_REQUIRED TASKS_:
**a.** Using the hand and wrist care text, decide whether each statement agrees with it. Answer yes or no for each, and quote the words of the text that settle it.
(i) During the consultation, the surgeons take a history of the patient.
(ii) Immobilization devices are among the non-surgical treatment options.
(iii) Diagnostic imaging is always required before a diagnosis is made.
**b.** Answer these questions from the hand and wrist care text, one line each:
(i) Which two kinds of diagnostic imaging does it name?
(ii) What does the surgeon develop once a diagnosis has been determined?
(iii) What are the conservative options meant to help do?
**c.** Extend the hand and wrist care text by writing the next part, starting after the last question it poses.

_TEXT PROVIDED_:
[Start of section]
What should I expect during my visit?

During your consultation, our orthopedic surgeons will complete a full examination of your hand or wrist and take a comprehensive history to assist in formulating a diagnosis. Additional diagnostic imaging may be necessary, such as an X-ray or MRI, to determine a diagnosis. Once a diagnosis has been determined, your orthopedic surgeon will develop a tailored treatment plan that may include medications, injections, physical therapy, or surgery.

What if I am not ready for surgery?

If you’re not ready for surgery at this time, conservative, non-surgical options exist to help alleviate pain and treat the symptoms of your condition. Treatment options include medication, injections, immobilization devices, activity modification, or physical therapy.

What if surgery is recommended? What should I expect?
[End of section]
_DATASET EXCERPTS_:
[Start of section]
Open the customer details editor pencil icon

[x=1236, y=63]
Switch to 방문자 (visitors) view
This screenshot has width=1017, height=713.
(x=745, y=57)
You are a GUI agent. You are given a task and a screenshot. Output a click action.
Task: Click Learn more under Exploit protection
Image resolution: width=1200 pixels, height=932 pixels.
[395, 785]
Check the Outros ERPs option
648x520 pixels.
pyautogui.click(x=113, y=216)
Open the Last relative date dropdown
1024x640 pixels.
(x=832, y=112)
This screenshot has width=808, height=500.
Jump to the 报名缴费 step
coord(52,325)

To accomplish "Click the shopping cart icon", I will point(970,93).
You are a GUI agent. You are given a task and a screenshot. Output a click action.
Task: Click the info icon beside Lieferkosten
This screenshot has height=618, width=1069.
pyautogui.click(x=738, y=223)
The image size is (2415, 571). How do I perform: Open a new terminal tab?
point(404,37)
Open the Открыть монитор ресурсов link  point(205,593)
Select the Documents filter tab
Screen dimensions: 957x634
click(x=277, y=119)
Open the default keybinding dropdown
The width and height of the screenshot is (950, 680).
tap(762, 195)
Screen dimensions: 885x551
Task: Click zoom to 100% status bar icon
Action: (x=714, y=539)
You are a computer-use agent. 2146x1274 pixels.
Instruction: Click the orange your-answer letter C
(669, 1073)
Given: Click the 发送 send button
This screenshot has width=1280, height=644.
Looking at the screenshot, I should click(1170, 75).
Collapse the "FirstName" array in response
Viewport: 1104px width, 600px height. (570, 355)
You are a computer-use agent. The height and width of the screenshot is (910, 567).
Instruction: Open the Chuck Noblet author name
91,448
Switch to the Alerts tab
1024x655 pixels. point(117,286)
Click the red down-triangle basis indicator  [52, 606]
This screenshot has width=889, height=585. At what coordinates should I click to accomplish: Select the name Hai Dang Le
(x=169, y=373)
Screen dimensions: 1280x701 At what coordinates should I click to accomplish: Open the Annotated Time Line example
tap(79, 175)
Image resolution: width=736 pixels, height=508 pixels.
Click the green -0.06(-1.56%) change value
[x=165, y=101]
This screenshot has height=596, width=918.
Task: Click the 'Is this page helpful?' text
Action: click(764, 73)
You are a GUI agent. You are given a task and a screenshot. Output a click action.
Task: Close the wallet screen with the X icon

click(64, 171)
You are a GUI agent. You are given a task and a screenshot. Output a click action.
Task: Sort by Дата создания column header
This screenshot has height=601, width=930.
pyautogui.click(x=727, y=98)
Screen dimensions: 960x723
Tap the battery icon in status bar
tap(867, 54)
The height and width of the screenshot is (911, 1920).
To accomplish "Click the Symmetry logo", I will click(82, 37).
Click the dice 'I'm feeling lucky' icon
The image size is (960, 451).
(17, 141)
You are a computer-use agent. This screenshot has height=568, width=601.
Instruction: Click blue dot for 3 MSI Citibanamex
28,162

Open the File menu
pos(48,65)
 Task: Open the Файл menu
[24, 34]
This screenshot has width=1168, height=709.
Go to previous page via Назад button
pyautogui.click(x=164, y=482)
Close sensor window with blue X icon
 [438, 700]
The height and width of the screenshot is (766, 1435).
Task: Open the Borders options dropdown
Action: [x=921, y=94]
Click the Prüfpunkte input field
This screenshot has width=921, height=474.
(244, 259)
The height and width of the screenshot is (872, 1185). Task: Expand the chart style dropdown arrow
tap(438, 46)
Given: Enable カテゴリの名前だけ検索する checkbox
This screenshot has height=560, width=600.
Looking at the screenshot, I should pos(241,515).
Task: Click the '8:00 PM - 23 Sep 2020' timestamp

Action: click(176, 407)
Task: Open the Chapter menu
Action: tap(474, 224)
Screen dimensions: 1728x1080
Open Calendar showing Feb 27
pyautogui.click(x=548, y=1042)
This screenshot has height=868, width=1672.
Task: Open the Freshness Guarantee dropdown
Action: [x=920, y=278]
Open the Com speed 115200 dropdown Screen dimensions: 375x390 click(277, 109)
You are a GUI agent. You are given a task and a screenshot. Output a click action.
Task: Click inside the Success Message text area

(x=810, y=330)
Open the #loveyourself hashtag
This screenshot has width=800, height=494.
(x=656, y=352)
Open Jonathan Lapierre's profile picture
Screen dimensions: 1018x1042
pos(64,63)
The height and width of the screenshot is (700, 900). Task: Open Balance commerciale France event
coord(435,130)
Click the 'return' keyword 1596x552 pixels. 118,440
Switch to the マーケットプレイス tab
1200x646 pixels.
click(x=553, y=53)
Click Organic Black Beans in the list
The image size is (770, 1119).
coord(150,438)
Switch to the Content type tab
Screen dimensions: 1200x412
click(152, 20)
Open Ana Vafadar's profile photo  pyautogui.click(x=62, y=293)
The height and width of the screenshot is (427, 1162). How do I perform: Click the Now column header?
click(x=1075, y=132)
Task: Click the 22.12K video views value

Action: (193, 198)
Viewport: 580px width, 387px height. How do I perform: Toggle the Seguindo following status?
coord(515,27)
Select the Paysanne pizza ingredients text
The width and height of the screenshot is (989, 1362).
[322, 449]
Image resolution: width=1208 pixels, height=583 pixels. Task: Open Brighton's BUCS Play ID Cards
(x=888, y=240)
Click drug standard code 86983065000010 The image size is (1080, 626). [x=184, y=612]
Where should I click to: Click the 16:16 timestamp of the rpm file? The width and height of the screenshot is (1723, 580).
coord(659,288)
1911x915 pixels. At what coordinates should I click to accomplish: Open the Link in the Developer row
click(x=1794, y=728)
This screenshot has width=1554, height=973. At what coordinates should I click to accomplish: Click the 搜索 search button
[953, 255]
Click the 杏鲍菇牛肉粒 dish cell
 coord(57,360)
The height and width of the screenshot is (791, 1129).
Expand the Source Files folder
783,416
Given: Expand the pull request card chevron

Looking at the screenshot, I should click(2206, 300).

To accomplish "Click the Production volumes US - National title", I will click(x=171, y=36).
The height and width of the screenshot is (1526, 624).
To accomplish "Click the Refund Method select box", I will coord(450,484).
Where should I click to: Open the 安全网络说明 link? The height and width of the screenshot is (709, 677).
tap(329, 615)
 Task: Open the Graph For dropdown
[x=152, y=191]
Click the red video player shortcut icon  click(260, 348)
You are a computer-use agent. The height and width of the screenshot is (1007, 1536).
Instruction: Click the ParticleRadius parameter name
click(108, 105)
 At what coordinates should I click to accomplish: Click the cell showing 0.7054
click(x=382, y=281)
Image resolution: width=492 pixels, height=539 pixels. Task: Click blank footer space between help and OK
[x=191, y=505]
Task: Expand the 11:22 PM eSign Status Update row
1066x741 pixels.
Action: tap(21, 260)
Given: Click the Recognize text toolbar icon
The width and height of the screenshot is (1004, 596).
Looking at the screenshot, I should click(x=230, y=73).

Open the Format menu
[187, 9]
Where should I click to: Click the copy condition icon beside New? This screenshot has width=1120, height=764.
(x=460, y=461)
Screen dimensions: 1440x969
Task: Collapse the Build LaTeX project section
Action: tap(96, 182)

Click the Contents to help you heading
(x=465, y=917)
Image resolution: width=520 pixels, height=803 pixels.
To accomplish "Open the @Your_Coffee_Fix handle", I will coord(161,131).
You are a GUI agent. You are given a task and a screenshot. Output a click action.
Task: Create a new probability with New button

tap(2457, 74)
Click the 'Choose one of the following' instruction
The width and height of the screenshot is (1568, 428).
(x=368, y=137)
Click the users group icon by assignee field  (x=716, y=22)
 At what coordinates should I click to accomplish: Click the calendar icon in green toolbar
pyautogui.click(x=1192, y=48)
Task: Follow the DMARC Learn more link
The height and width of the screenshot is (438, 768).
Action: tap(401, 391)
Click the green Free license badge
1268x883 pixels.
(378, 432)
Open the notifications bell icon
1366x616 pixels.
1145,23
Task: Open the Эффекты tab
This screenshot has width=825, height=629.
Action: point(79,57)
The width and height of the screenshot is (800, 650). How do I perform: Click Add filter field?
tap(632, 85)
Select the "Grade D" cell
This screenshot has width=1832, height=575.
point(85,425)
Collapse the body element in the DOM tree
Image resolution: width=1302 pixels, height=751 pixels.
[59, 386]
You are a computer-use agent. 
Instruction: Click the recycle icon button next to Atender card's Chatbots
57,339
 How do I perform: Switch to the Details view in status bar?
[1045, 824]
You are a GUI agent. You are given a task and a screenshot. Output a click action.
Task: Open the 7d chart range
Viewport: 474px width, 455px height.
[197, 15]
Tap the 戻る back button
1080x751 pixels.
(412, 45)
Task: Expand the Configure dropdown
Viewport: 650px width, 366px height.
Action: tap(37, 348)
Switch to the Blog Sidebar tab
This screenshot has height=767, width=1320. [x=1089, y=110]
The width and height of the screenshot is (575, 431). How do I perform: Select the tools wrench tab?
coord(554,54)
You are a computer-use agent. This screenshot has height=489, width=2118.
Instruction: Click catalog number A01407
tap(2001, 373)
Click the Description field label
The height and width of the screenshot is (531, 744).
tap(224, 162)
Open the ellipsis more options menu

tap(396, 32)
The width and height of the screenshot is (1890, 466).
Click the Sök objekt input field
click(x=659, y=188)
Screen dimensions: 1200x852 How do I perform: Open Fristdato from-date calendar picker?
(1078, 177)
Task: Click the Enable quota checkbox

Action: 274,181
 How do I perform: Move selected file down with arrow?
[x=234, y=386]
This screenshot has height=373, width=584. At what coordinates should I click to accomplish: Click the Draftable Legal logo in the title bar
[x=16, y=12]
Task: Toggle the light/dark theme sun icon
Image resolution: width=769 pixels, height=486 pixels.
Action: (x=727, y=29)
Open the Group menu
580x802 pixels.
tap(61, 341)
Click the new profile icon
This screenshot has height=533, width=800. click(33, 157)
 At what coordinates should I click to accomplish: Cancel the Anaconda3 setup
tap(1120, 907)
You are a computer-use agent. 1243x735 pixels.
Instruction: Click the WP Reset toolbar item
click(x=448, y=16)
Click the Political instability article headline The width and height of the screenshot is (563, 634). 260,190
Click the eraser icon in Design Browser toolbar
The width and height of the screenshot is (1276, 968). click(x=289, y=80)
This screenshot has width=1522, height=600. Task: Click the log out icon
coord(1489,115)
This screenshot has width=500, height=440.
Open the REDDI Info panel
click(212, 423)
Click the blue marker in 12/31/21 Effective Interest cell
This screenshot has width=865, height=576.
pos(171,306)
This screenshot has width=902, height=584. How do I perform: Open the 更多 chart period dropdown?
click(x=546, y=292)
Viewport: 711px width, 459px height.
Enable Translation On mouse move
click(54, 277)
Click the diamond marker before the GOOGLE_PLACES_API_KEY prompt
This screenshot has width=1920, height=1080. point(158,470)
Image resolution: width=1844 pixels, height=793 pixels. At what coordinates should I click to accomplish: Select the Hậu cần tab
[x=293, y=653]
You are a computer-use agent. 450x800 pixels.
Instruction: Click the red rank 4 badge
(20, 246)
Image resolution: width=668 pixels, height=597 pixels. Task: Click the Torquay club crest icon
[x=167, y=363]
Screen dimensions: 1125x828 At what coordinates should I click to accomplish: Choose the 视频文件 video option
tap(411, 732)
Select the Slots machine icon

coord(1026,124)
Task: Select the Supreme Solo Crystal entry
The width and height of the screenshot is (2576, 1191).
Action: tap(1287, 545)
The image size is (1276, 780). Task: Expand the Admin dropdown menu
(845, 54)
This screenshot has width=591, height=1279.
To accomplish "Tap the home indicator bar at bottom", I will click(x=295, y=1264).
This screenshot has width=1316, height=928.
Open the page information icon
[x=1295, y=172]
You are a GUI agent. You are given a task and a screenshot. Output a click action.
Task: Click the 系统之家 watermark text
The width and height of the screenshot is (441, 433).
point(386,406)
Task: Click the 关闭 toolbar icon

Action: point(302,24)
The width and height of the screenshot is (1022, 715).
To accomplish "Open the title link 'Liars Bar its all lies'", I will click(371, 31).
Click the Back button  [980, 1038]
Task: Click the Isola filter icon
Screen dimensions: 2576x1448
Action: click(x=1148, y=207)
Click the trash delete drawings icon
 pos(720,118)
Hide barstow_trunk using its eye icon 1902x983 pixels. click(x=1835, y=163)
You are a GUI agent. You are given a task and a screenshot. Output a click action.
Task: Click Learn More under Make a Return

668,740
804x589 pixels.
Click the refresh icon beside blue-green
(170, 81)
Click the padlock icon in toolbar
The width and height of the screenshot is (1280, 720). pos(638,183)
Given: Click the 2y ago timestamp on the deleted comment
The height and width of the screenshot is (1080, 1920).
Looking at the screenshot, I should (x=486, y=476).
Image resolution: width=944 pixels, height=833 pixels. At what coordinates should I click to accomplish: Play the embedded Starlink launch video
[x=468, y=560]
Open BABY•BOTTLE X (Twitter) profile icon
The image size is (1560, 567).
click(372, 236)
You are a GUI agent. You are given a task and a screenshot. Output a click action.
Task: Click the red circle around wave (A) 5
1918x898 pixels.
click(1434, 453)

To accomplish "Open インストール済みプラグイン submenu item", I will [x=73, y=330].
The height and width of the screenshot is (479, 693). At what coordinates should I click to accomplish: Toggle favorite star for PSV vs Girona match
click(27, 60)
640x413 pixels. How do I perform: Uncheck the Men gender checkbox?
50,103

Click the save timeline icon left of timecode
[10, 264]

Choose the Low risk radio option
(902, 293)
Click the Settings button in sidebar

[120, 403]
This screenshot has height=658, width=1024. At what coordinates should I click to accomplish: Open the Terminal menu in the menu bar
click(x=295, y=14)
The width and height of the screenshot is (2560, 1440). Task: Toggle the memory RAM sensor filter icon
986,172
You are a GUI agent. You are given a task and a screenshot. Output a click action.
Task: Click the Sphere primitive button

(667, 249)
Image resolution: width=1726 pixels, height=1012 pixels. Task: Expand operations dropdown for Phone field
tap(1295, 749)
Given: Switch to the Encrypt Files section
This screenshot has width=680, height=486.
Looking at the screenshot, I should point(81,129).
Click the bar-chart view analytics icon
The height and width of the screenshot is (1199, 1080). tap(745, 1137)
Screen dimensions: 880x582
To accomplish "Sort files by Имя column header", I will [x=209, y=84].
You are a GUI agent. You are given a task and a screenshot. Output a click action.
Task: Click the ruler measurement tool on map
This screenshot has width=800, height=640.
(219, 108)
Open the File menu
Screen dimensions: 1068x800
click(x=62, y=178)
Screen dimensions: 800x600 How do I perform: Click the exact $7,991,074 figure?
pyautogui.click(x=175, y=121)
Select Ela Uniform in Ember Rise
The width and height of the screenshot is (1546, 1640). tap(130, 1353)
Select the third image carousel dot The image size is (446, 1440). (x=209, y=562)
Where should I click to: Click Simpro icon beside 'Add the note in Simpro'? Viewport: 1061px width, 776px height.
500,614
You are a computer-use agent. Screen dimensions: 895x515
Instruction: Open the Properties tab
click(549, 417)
[End of section]
_EXERCISE RESPONSES_:
**a.**
(i) Yes: "take a comprehensive history to assist in formulating a diagnosis"
(ii) Yes: "Treatment options include medication, injections, immobilization devices, activity modification, or physical therapy."
(iii) No: "Additional diagnostic imaging may be necessary"

**b.**
(i) An X-ray or MRI.
(ii) A tailored treatment plan.
(iii) Alleviate pain and treat the symptoms of the condition.

**c.**
Once your surgeon determines that you are a good candidate for surgery, our UTMB staff will schedule a time and date for your surgery to be completed at one of our campus locations. Most hand and wrist surgeries can be performed as outpatient procedures, which means you can return home the same day as your operation. We suggest arranging transportation from surgery to home prior to the procedure considering your hand or wrist may be immobilized while you heal. Also, you will most likely be prescribed medication or provided with an OTC medication plan for pain relief. Antibiotics may also be administered to avoid the risk of infection.

UTMB offers a convenient outpatient pharmacy located at our League City, Clear Lake, and Galveston campuses where medication can be dispensed to you prior to leaving the hospital or clinic. Instructions to rest at home immediately after surgery will be given along with the exact number of days you will be asked to take off from work and engaging in other activities dependent on your overall health and type of procedure performed. Once your wounds have healed significantly, your surgeon will most likely recommend occupational therapy to help restore functions, mobility and strength in your hand or wrist. As a critical part of recovery, you can expect several weeks of therapy following surgery both with an occupational therapist and at home by yourself.